Reading passage:
Even the New York City Subway runs garbage trains…

Thats actually kinda awesome…

I have often thought if I owned a couple hundred acres of pristine desert wasteland here, I’d open a landfill sell space to cities to dispose of it and recover the gas and sell it… but at just $2 / 1000cf there would be no money in it.

Trash Hauling.

Better than looking at the collection of Municipal Waste Haulers that litter I-80 west of NYC in Pa. Every time I drove east to NYC I would see a collection of the waste haulers that had run off the road in Pa on the way to Ohio.

The wrecks got so bad that Pa required a permit to haul thru the state to cover the costs of cleaning up the trucks when they had accidents.

It has gotten to be big bucks for the RR’s even for short hauls. NS I think still runs a train up outside of Roanoke, a haul of only 50 miles, every other day.

NY connecting and NY & Atlantic haul EMAX containers and car load shipments.

Entries supplied:

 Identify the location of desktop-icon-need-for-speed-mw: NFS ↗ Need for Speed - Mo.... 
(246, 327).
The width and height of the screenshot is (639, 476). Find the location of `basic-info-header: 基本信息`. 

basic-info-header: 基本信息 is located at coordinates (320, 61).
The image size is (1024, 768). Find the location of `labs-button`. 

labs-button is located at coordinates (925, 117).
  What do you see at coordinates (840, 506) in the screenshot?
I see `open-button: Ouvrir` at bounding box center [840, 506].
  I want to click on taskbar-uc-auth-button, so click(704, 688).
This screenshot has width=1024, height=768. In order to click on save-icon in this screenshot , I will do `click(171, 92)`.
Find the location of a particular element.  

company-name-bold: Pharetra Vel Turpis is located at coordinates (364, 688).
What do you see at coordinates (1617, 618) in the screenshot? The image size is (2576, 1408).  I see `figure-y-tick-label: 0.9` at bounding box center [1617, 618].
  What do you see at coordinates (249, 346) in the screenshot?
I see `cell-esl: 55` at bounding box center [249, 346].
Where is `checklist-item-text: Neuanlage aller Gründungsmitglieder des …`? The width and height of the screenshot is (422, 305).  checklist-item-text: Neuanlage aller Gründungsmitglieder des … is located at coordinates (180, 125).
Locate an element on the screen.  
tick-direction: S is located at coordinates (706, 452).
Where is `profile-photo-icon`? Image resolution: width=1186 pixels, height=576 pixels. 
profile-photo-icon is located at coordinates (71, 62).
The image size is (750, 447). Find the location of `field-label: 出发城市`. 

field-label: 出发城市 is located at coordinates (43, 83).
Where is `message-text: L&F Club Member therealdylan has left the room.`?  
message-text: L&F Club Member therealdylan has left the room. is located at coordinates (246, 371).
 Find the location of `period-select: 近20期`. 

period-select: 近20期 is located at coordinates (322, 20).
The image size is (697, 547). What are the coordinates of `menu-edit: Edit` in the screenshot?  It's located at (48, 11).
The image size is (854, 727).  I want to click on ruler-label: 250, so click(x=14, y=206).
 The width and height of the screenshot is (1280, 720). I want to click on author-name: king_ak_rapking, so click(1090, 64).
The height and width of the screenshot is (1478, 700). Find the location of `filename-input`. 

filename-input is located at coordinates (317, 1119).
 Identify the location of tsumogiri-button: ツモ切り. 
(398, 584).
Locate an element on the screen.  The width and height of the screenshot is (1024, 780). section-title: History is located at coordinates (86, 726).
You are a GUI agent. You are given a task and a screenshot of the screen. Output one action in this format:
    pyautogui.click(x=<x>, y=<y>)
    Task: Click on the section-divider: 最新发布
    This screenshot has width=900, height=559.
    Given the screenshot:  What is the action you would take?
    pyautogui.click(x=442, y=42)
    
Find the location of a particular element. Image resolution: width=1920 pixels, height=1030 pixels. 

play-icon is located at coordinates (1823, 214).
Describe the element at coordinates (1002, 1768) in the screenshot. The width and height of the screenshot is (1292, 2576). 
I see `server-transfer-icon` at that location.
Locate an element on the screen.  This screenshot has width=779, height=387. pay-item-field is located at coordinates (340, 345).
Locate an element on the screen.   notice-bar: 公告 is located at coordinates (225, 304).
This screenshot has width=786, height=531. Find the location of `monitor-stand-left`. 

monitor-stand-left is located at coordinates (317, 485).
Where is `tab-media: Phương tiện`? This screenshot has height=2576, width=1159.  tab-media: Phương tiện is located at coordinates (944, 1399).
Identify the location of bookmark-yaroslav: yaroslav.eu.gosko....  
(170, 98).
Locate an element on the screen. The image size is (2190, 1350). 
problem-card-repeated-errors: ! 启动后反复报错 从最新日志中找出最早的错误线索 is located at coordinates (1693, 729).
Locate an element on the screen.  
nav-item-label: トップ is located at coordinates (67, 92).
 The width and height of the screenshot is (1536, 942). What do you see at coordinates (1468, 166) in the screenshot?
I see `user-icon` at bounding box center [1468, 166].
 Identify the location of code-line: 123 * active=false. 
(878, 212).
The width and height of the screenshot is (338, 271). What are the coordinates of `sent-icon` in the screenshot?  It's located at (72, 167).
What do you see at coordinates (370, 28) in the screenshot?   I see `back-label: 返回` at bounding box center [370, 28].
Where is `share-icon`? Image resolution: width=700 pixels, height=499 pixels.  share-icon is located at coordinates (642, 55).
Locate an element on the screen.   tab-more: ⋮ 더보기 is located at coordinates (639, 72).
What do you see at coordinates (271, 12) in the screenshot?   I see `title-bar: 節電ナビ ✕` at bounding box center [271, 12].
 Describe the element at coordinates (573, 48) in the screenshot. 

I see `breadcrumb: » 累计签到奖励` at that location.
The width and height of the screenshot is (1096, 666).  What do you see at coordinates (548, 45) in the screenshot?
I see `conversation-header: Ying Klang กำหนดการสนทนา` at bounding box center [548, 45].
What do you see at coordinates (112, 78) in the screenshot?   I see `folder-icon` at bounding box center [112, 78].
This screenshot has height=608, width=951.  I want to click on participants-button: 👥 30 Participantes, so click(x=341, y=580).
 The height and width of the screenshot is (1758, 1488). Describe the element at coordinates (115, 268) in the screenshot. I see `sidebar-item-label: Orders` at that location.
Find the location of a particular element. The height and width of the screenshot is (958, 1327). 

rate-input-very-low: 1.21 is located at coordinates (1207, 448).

Work item: In the comments on garbage trains above, repeat the passage from "Thats actually kinda" up to and including "every other day." word for word.

Result:
Thats actually kinda awesome…

I have often thought if I owned a couple hundred acres of pristine desert wasteland here, I’d open a landfill sell space to cities to dispose of it and recover the gas and sell it… but at just $2 / 1000cf there would be no money in it.

Trash Hauling.

Better than looking at the collection of Municipal Waste Haulers that litter I-80 west of NYC in Pa. Every time I drove east to NYC I would see a collection of the waste haulers that had run off the road in Pa on the way to Ohio.

The wrecks got so bad that Pa required a permit to haul thru the state to cover the costs of cleaning up the trucks when they had accidents.

It has gotten to be big bucks for the RR’s even for short hauls. NS I think still runs a train up outside of Roanoke, a haul of only 50 miles, every other day.